Another challenge for the group is trying to find incentives that are as meaningful as the disincentives. A system weighted toward disincentives could be construed as overly negative, which is not the image the working group wants to project.
"We're not looking to be punitive -- what we're trying to do is improve the academic success rate of our student-athletes," Turner said. "But it's difficult to develop a symmetrical list of incentives and disincentives. There's no incentive you can give someone that can compare with keeping them out of the championship."
In some ways, the greatest incentive in the structure will be to avoid receiving a disincentive at all.
"You do hear the comment that the biggest incentive is not to get a disincentive," Turner said. "While that's often said tongue in cheek, the reality is exactly that. The incentives in some ways are going to be symbolic. There may be some tangible ones, such as access to additional revenue or more recruiting benefits, but nothing compares to losing scholarships, being denied access to championships or actually losing revenue shares."

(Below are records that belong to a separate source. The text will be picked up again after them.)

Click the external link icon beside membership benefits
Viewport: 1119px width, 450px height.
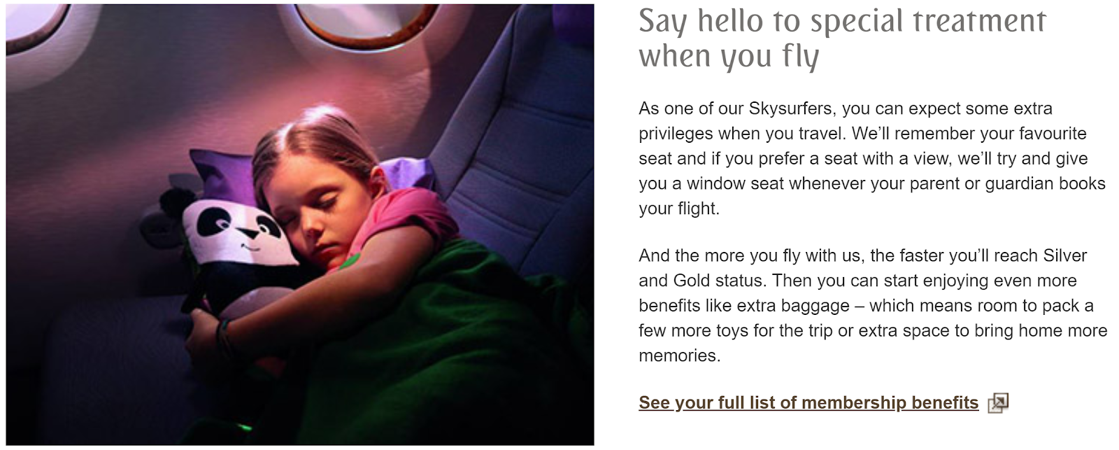click(998, 403)
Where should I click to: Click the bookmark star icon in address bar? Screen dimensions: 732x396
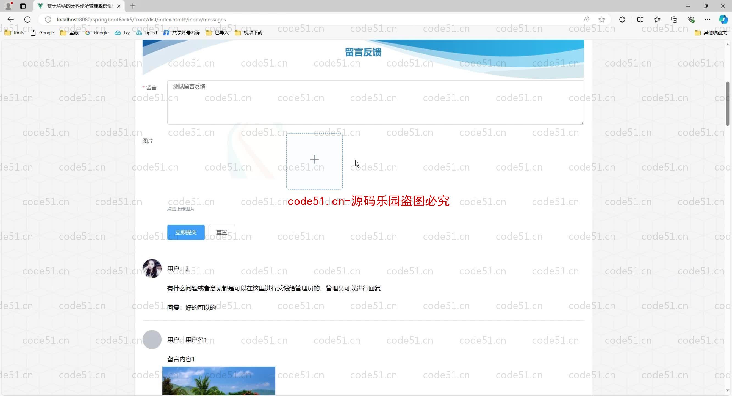(603, 19)
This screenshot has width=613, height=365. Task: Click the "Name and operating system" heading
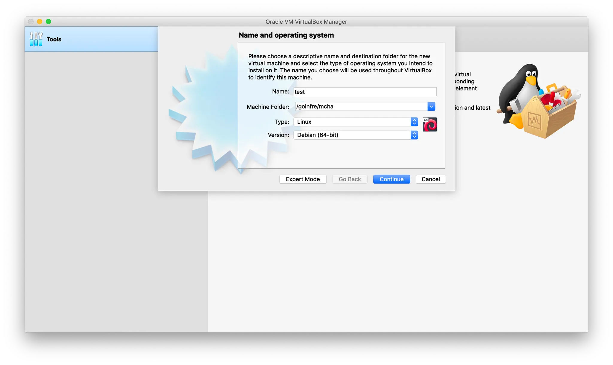pyautogui.click(x=286, y=35)
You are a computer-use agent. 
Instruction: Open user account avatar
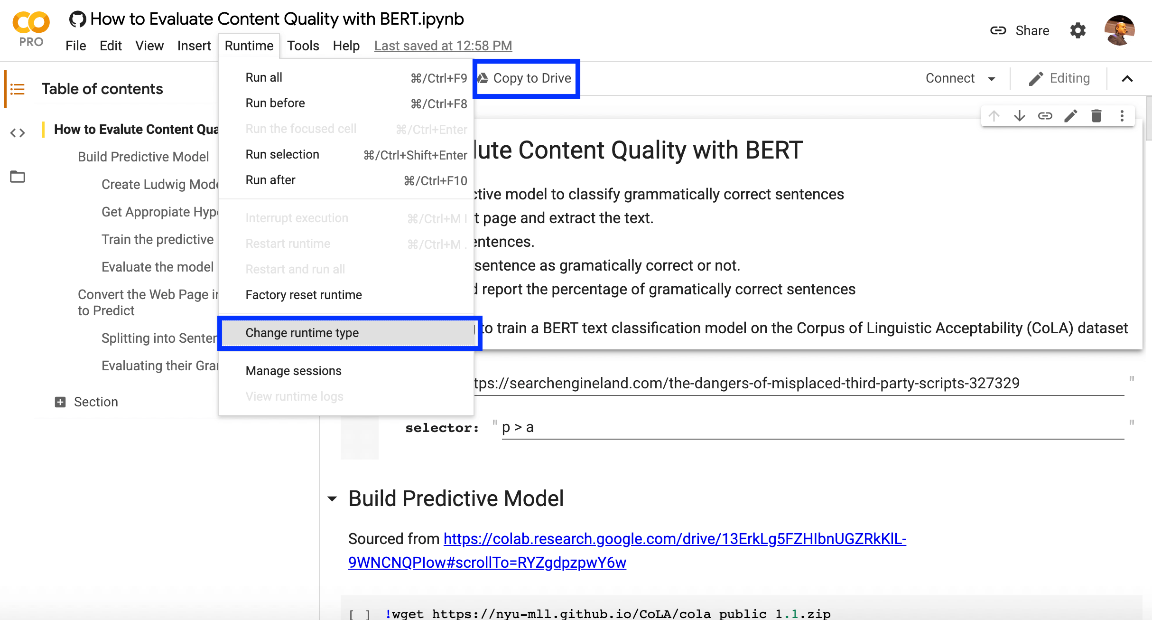[1119, 31]
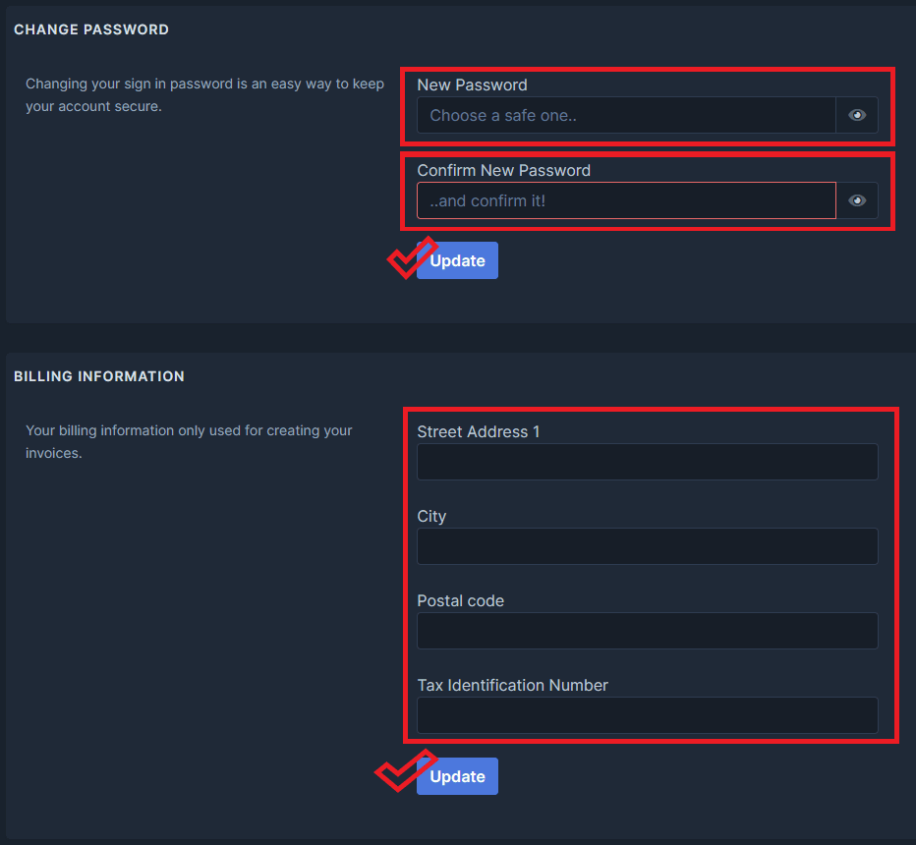Click the eye icon beside New Password
Screen dimensions: 916x845
click(856, 115)
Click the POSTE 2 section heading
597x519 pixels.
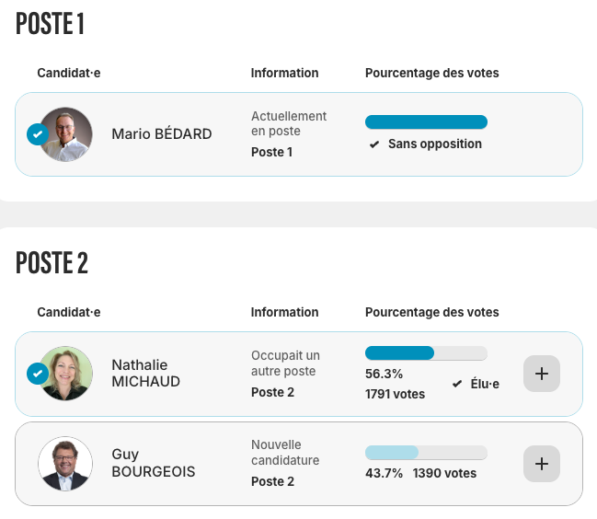point(52,263)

In the end, Turner hopes that what his group is working on will be purely supplemental to the bigger picture -- that is, strengthened initial- and progress-toward-degree requirements already adopted for the entering class of 2003. He said those standards, which increase the rate of progress student-athletes must make in order to establish and maintain eligibility, are the biggest incentives the NCAA has.

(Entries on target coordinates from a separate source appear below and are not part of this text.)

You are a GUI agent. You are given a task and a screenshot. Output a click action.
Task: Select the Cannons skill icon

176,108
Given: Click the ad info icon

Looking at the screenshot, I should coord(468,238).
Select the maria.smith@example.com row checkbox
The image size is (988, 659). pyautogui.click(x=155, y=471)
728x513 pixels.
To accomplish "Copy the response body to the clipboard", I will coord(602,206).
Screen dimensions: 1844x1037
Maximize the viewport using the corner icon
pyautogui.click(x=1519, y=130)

"In my opinion, the impact of what the incentives/disincentives working group is doing is actually a fail-safe for the increased progress-toward-degree standards," he said. "If those work as they are intended, you're not going to see a lot of schools running into problems with the AAPR and the incentives/disincentives. It's a little early to judge whether the standards are going to do that, but they certainly have that potential."
Turner's group will meet again at the end of this month to work further on the AAPR and to complete a position paper that will be distributed to the Division I membership in time for spring conference meetings.
"It's important for us to circulate our thinking and solicit input," Turner said. "If coaches, conferences and other groups can contribute to changing the culture, then that's what we're looking for. At the end of the day, the beneficiaries will be our student-athletes."